Although loss of EFL-1-DPL-1 activity did not result in an increased level of any of the transcripts encoding centriole duplication factors, we decided to examine the steady-state protein levels of these same factors in animals compromised for EFL-1-DPL-1 function. Specifically, embryonic extracts were prepared from wild-type, dpl-1(bs21), or dpl-1(n3643) strains and quantitative immunoblot analysis was performed using antibodies specific for ZYG-1, SPD-2, SAS-5, or SAS-6. Samples were normalized against tubulin, which was used as a loading control. Surprisingly, while sas-6 message levels were not increased in dpl-1 mutants, the level of SAS-6 protein was consistently elevated three- to fourfold (Figure 5, A and B). In contrast, no significant changes in the protein levels of ZYG-1, SPD-2, or SAS-5 were detected (Figure 5, A and B). SAS-6 is normally recruited to nascent centrioles by ZYG-1 during the early events of centriole duplication (Delattre et al. 2006; Pelletier et al. 2006; Lettman et al. 2013). It is possible that SAS-6 recruitment is less efficient in the zyg-1(it25) mutant, and that overexpression of SAS-6 ameliorates this defect. Thus, the elevated level of SAS-6 in the dpl-1 mutants provides a possible mechanism by which the loss of dpl-1 compensates for crippled zyg-1 activity.

Figure 5
Figure 5

SAS-6 levels are increased in dpl-1 mutants. (A–D) Immunoblot analysis of extracts made from wild-type, dpl-1(bs21), or dpl-1(n3643) embryos. Shown are representative blots probed for (A) ZYG-1, (B) SAS-6, (C) SAS-5, and (D) SPD-2. In each case, α-tubulin was used as a loading control. The specificities of the ZYG-1, SAS-5, and SPD-2 antibodies are demonstrated by the absence of a band in extracts depleted of that specific factor by RNAi. The specificity of the SAS-6 antibody is shown in Figure 6. Asterisks denote nonspecific bands. (E) Relative levels of each factor in the wild-type and the two dpl-1 mutants. Signals were normalized to the loading control and plotted relative to the wild-type. Each measurement is from two or more independent experiments.

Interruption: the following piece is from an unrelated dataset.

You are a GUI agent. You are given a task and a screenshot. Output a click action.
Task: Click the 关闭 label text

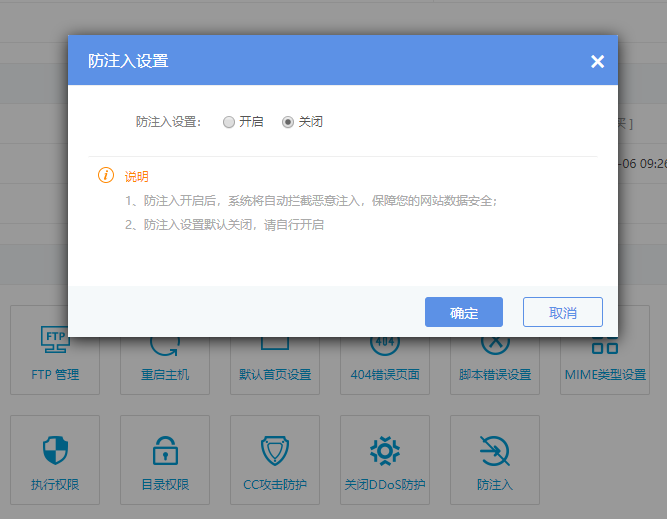pyautogui.click(x=310, y=122)

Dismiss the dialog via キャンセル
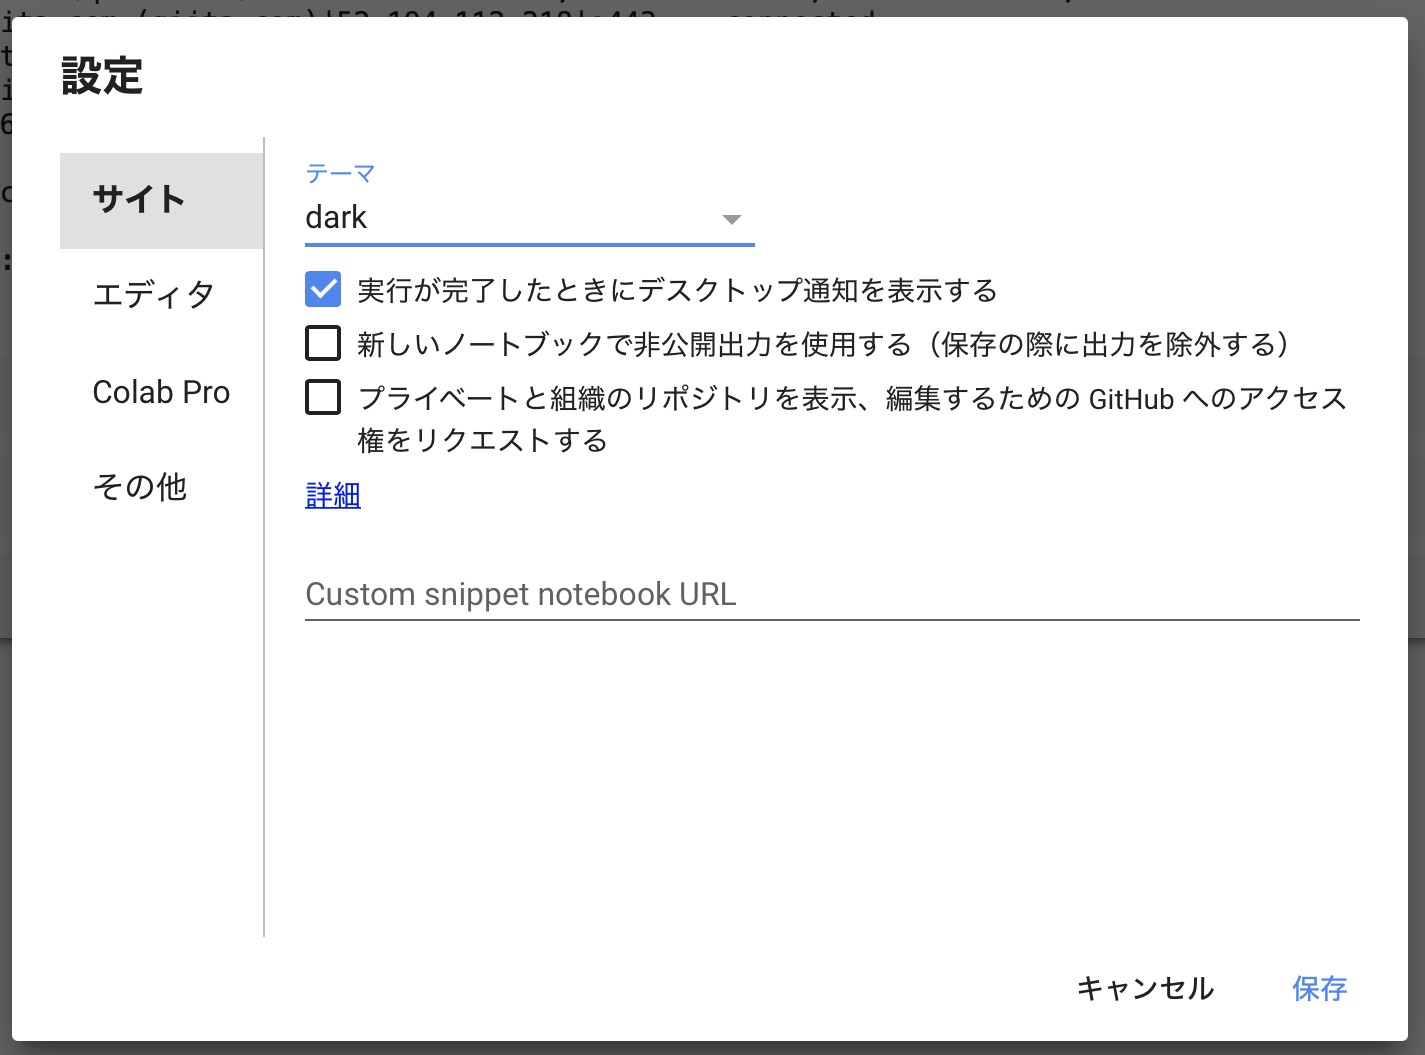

Taken together, our data suggest that EFL-1-DPL-1 regulates centriole duplication in part by downregulating the level of SAS-6 protein. As our results indicate that EFL-1-DPL-1 promotes transcription of sas-6 and other components of the duplication pathway, the elevated level of SAS-6 protein in the dpl-1 mutant is likely the indirect effect of altered expression of some yet-to-be-identified factor(s). In vertebrates, SAS-6 levels are regulated by the anaphase promoting complex/cyclosome (APC/C), an E3 ubiquitin ligase that targets various cell cycle proteins for destruction by the proteasome (Strnad et al. 2007). Interestingly, Kudron et al. (2013) identified several APC/C components as potential targets of EFL-1-DPL-1. Thus, one possible model to explain our results is that the EFL-1-DPL-1 transcriptional complex normally promotes expression of one or more APC/C components that in turn leads to downregulation of SAS-6.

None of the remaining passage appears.